→ Set task: Update the stretch of the Psycho III review from "Plot Summary" through "mystery as to why.", replacing "motel" with "hotel".

Director– Anthony Perkins
Writers:
Robert Bloch (Characters)
Charles Edward Pogue (Screenplay)

Cast:
Diana Scarwid – Maureen Coyle
Jeff Fahey – Duane Duke
Roberta Maxwell – Tracy Venable



7¾ Pies

Reviewed by Limey


Plot Summary

Norman Bates has been accepted back into society but can he fight the memory of his Mother when he falls in love with a young woman who comes to stay at his motel?


Review

This review has been in the works for months but only today did it progress beyond the first line. Similar to my experience with Psycho and Psycho II, I just couldn't seem to make any headway at all. For a long time, it was a mystery as to why.

Today the mystery was solved and progress was finally made. The reason it is so difficult for me to write about these movies is because they are so hard to categorise. Each entry in the series delights in playing with your expectations and your loyalties, refusing to be placed in a box. Ordinarily, regardless of my opinion on the film in question, I at least always know what it is I'm reviewing. Not so with Psycho.

Psycho III, for example, could be looked at as a straight forward slasher film. Unlike the first two pictures, it does not work as a murder mystery. This time we know who the culprit is from the outset, so when watched at a surface level the film is about waiting to see who dies next and how the villain is caught.

If you dig a little deeper, however, you start to realise just how many layers it has. Take the connection between Norman and Maureen. Two souls, each defined by their mother – Norman and the Mother that tormented him; Maureen and the Holy Mother – and each looking for redemption. It is a story of darkness and light coming together and finding the understanding they crave in one another.


Quotes:

Duane Duke: You're about as warm as a cry for help.

Norman Bates: I can't have that sort of thing going on in my motel. It gives the place a bad name.


 



Originality: ¾ Pie

As always it is hard to give a sequel a full pie in this category but like Psycho II it makes a good case for one. It owes a lot to the first two movies but it uses them not as crutches but rather as stepping stones in order to tell its own story.

 



Spook Factor: ½ Pie

That is possibly too generous. The only potential scares here are from the slasher aspects of the script, which do not spook me at all; still, I know plenty of people who get jumpy during something as corny as a Friday the 13th sequel. Supported by a much cleverer script, the death scenes here may well spook them.

→ Data extract:
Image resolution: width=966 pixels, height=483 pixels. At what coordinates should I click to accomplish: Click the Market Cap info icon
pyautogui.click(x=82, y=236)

→ Result of the task:
Plot Summary

Norman Bates has been accepted back into society but can he fight the memory of his Mother when he falls in love with a young woman who comes to stay at his hotel?


Review

This review has been in the works for months but only today did it progress beyond the first line. Similar to my experience with Psycho and Psycho II, I just couldn't seem to make any headway at all. For a long time, it was a mystery as to why.